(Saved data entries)
──────────────────────────────
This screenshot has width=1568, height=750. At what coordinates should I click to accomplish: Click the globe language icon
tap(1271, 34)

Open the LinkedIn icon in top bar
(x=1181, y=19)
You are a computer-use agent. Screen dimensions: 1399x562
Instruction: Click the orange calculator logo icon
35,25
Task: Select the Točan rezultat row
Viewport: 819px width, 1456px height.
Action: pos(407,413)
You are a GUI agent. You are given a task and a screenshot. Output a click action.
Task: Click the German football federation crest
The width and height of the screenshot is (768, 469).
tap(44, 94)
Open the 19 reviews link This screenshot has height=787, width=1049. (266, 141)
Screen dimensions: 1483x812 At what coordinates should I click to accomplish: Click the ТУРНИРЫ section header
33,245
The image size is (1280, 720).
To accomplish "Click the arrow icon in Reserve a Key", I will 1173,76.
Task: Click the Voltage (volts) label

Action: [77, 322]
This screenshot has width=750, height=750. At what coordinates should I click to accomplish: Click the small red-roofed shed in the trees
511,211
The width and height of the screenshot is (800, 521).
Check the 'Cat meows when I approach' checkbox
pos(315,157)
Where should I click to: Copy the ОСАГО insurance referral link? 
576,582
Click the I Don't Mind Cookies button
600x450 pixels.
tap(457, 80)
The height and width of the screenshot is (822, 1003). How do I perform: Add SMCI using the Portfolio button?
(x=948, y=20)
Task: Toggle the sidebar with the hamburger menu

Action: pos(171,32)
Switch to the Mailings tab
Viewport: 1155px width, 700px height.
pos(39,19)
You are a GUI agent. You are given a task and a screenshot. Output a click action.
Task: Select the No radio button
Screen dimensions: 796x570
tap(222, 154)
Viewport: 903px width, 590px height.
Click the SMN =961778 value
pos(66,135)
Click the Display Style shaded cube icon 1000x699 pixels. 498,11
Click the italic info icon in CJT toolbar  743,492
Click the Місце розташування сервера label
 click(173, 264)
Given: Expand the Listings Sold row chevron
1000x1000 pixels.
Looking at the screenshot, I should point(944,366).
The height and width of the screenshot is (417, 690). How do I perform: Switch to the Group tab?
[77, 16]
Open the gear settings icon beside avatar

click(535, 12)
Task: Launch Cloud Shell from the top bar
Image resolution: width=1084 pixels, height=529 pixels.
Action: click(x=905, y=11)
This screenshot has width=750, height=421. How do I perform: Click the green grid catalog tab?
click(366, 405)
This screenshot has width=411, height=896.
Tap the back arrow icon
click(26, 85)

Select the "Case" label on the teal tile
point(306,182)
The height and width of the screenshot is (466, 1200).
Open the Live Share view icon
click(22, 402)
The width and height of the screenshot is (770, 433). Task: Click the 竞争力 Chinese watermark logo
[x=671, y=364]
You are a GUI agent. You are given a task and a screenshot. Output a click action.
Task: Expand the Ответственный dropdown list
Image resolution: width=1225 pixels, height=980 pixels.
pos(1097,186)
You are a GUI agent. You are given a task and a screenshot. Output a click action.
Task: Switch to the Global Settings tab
──────────────────────────────
Task prompt
Each entry is to be retyped exactly as it appears.

Answer for this exercise
This screenshot has width=1568, height=750. At what coordinates should I click to accomplish: Click the globe language icon
tap(1271, 34)

Open the LinkedIn icon in top bar
(x=1181, y=19)
You are a computer-use agent. Screen dimensions: 1399x562
Instruction: Click the orange calculator logo icon
35,25
Task: Select the Točan rezultat row
Viewport: 819px width, 1456px height.
Action: pos(407,413)
You are a GUI agent. You are given a task and a screenshot. Output a click action.
Task: Click the German football federation crest
The width and height of the screenshot is (768, 469).
tap(44, 94)
Open the 19 reviews link This screenshot has height=787, width=1049. (266, 141)
Screen dimensions: 1483x812 At what coordinates should I click to accomplish: Click the ТУРНИРЫ section header
33,245
The image size is (1280, 720).
To accomplish "Click the arrow icon in Reserve a Key", I will 1173,76.
Task: Click the Voltage (volts) label

Action: [77, 322]
This screenshot has width=750, height=750. At what coordinates should I click to accomplish: Click the small red-roofed shed in the trees
511,211
The width and height of the screenshot is (800, 521).
Check the 'Cat meows when I approach' checkbox
pos(315,157)
Where should I click to: Copy the ОСАГО insurance referral link? 
576,582
Click the I Don't Mind Cookies button
600x450 pixels.
tap(457, 80)
The height and width of the screenshot is (822, 1003). How do I perform: Add SMCI using the Portfolio button?
(x=948, y=20)
Task: Toggle the sidebar with the hamburger menu

Action: pos(171,32)
Switch to the Mailings tab
Viewport: 1155px width, 700px height.
pos(39,19)
You are a GUI agent. You are given a task and a screenshot. Output a click action.
Task: Select the No radio button
Screen dimensions: 796x570
tap(222, 154)
Viewport: 903px width, 590px height.
Click the SMN =961778 value
pos(66,135)
Click the Display Style shaded cube icon 1000x699 pixels. 498,11
Click the italic info icon in CJT toolbar  743,492
Click the Місце розташування сервера label
 click(173, 264)
Given: Expand the Listings Sold row chevron
1000x1000 pixels.
Looking at the screenshot, I should point(944,366).
The height and width of the screenshot is (417, 690). How do I perform: Switch to the Group tab?
[77, 16]
Open the gear settings icon beside avatar

click(535, 12)
Task: Launch Cloud Shell from the top bar
Image resolution: width=1084 pixels, height=529 pixels.
Action: click(x=905, y=11)
This screenshot has width=750, height=421. How do I perform: Click the green grid catalog tab?
click(366, 405)
This screenshot has width=411, height=896.
Tap the back arrow icon
click(26, 85)

Select the "Case" label on the teal tile
point(306,182)
The height and width of the screenshot is (466, 1200).
Open the Live Share view icon
click(22, 402)
The width and height of the screenshot is (770, 433). Task: Click the 竞争力 Chinese watermark logo
[x=671, y=364]
You are a GUI agent. You are given a task and a screenshot. Output a click action.
Task: Expand the Ответственный dropdown list
Image resolution: width=1225 pixels, height=980 pixels.
pos(1097,186)
You are a GUI agent. You are given a task and a screenshot. Output a click action.
Task: Switch to the Global Settings tab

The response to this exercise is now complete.